Friday, February 01, 2008

Yo pardon, this song been in my mind all week!

Stella Monye - "Satisfaction Guaranteed"

Stella Monye's a singer who hit the scene in the mid-1980s, just as my once-voracious appetite for Nigerian pop music was fast waning. So yeah, I wasn't really into this song when it came out... Why then has it suddenly taken occupation of my headspace 20 years later and doggedly refused to vacate?

It's actually a pretty good song, I think... It's just that as a record, it's emblematic of the malaise that gnawed through the Naija music scene after 1984 or so. The recording industry--like the rest of the Nigerian economy--had shrunken drastically; the (relatively) rich and buoyant production values that characterized much Nigerian pop in the post-Oil Boom era dissipated as records began to sound increasingly cheap, threadbare and slapdash.

I mean, can you believe that this rinky-dink production is credited to Lemmy Freakin' Jackson? The Quincy Jones of Nigeria? In '83 this record would have been furnished with lush strings, a punchy horn section and glossy choral overdubs and Jake Sollo seasoning the sauce with some spicy guitar licks. Come '85 and it sounds like it was recorded on a Casiotone in someone's kitchen, with the houseboy chanking away on an old guitar (whose strings he had to scrape with pumice to get the rust off) and Jake Sollo is listed as "Drum programmer."* (The bass work is decent, though.)

Stella Monye is a highly idiosyncratic and somewhat dramatic vocalist, given to fits of frenzy that often cause her to forget to sing directly into the microphone. (Or did Jackson just mike her distantly because of her tendency to shout a la Berry Gordy's treatment of Florence Ballard?) She's much more interesting live than she's ever been on record, though.

But yeah... I digs this record. I think. All week I've been just jamming it in my head, and it's starting to ("...got my rules... and conditions...") drive me crazy so I figured ("I've got everything... all the tools...") that if I posted it here, I might be able to ("...I! promise! you! SAAAA-TEES-FAC-TION!") exorcise myself of it.

What you think? Does it bring you satisfaction? Or something else?



*I think this might have been one of the last records he worked on before his death, too. Shame.

Edit 10/3/08: I think this record was released in 1985, not '86... I fixed that.

11 comments:

"Big Al" Maghreb said...

You've been busy! Man, you got a full jukebox going on right here, so I'll spend the weekend catching up on it. Looks like great stuff as always. Big up! Stay warm!

Comb & Razor said...

yes... yes, i HAVE been busy, Al!

have YOU? (lol)

"Big Al" Maghreb said...

^^^^

### YOUR INSTRUCTIONS
Pull out the portion of the blog post about Stella Monye's song that runs from "Yo pardon, this" to "threadbare and slapdash.", copying it word for word.

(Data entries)
^^^^

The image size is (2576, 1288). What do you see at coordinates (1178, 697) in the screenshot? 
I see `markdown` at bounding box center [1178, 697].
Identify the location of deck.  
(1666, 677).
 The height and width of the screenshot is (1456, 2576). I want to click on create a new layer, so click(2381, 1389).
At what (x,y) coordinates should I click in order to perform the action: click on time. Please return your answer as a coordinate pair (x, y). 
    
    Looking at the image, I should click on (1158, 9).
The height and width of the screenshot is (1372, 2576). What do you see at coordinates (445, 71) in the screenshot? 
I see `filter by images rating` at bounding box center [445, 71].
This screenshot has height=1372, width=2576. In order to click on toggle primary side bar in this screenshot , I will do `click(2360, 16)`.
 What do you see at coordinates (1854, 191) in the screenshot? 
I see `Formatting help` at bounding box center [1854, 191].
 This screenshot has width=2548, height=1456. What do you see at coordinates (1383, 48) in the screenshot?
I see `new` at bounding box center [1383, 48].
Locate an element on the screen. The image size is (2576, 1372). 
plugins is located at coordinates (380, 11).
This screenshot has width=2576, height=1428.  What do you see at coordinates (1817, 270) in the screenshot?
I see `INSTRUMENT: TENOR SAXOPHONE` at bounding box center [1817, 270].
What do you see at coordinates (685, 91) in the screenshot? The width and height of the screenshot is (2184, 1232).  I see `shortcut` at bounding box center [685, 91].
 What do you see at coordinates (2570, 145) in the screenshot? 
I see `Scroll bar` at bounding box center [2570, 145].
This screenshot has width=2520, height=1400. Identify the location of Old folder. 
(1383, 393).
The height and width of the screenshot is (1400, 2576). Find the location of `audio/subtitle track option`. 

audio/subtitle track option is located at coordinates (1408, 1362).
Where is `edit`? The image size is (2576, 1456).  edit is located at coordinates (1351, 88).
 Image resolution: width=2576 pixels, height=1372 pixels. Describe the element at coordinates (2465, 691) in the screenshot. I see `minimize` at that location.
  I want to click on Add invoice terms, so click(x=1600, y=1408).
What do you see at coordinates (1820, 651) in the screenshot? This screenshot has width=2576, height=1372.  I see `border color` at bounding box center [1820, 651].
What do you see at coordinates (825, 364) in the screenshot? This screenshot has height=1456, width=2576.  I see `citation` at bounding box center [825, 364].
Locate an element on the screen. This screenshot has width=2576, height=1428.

^^^^

### COMPLETED TASK
Yo pardon, this song been in my mind all week!

Stella Monye - "Satisfaction Guaranteed"

Stella Monye's a singer who hit the scene in the mid-1980s, just as my once-voracious appetite for Nigerian pop music was fast waning. So yeah, I wasn't really into this song when it came out... Why then has it suddenly taken occupation of my headspace 20 years later and doggedly refused to vacate?

It's actually a pretty good song, I think... It's just that as a record, it's emblematic of the malaise that gnawed through the Naija music scene after 1984 or so. The recording industry--like the rest of the Nigerian economy--had shrunken drastically; the (relatively) rich and buoyant production values that characterized much Nigerian pop in the post-Oil Boom era dissipated as records began to sound increasingly cheap, threadbare and slapdash.